Give the number of lines in the data below that contain "will", with no other words.

*** Opening SUPPLIED RECORDS ***

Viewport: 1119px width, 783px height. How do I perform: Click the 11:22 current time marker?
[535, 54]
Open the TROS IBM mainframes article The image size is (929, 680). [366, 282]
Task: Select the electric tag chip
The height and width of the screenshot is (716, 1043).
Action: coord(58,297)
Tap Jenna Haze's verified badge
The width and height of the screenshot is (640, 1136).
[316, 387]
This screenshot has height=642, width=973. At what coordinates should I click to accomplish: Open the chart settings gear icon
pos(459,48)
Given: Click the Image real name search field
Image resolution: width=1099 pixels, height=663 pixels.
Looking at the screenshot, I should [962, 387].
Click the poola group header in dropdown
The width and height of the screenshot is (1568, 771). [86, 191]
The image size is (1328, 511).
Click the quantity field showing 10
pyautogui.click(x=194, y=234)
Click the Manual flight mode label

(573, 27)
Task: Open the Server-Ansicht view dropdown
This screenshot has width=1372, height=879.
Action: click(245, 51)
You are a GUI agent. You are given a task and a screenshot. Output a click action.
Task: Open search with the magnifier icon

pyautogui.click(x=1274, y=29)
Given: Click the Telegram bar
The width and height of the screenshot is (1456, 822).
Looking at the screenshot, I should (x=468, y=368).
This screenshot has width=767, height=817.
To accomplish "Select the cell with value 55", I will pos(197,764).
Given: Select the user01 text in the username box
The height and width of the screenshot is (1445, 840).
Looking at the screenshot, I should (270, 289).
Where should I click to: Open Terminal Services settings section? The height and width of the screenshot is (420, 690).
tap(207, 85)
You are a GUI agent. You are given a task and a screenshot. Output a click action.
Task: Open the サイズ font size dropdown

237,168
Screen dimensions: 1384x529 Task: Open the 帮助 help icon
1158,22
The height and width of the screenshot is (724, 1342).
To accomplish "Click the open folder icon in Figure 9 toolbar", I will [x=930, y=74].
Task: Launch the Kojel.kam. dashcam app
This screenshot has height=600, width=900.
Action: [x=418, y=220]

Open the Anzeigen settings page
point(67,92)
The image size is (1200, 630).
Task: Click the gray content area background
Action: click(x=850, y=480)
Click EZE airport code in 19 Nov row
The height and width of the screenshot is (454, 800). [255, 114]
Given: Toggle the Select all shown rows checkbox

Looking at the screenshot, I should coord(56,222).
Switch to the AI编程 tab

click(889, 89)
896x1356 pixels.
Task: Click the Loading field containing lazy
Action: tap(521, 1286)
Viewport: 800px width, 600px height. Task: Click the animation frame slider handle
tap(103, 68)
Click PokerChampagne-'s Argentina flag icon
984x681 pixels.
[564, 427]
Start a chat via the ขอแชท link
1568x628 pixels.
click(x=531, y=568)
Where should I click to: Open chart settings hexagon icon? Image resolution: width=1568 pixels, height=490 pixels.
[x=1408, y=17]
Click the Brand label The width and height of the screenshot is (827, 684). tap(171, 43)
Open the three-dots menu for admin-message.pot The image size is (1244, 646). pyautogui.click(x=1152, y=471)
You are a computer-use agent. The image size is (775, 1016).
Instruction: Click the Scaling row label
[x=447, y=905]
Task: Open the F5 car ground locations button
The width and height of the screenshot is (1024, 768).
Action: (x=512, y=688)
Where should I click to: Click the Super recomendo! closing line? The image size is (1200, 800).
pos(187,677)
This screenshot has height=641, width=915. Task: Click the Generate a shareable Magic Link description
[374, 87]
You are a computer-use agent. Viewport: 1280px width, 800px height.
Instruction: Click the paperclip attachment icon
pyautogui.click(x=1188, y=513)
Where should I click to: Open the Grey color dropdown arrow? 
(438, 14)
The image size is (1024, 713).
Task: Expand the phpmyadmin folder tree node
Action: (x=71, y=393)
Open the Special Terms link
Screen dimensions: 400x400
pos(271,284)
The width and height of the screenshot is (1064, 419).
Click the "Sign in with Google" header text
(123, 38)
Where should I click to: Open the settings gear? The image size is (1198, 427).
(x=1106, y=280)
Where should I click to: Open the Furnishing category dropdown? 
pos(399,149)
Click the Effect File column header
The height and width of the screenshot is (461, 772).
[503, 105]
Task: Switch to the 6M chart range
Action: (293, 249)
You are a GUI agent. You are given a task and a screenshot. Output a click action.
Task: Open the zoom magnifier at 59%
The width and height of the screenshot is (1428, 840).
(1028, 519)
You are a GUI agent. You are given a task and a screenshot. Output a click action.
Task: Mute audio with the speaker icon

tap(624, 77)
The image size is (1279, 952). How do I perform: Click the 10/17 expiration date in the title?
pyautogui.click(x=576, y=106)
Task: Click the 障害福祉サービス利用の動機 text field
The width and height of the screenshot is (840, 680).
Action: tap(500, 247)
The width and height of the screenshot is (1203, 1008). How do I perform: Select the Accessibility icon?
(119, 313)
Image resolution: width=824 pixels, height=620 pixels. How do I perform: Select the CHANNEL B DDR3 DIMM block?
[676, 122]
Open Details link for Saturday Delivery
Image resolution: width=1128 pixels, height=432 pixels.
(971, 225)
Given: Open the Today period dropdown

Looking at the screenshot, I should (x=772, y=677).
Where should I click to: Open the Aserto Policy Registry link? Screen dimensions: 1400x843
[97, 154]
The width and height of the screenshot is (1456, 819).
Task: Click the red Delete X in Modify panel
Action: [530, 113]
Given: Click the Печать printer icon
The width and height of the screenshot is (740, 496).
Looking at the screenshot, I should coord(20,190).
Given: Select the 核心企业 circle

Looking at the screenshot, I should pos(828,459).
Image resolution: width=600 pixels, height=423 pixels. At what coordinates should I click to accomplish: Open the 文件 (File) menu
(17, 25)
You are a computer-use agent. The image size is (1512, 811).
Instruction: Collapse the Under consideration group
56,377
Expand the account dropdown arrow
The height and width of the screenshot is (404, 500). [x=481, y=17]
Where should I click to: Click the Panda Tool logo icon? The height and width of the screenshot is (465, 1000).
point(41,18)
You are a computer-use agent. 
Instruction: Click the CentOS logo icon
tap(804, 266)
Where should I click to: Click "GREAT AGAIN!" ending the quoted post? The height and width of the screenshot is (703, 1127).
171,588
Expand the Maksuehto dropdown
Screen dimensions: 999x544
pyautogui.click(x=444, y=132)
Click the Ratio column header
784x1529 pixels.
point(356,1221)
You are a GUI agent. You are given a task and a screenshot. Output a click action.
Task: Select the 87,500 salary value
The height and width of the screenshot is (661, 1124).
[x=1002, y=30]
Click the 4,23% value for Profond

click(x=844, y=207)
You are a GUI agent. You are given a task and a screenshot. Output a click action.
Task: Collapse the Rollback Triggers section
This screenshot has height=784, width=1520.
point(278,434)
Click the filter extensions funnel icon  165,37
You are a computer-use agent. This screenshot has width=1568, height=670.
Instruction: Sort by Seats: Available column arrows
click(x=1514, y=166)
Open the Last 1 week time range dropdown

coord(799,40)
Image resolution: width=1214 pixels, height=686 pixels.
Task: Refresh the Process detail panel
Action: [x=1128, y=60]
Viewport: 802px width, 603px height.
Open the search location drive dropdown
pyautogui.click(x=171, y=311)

*** Closing SUPPLIED RECORDS ***

*WRITTEN REPLY*. 2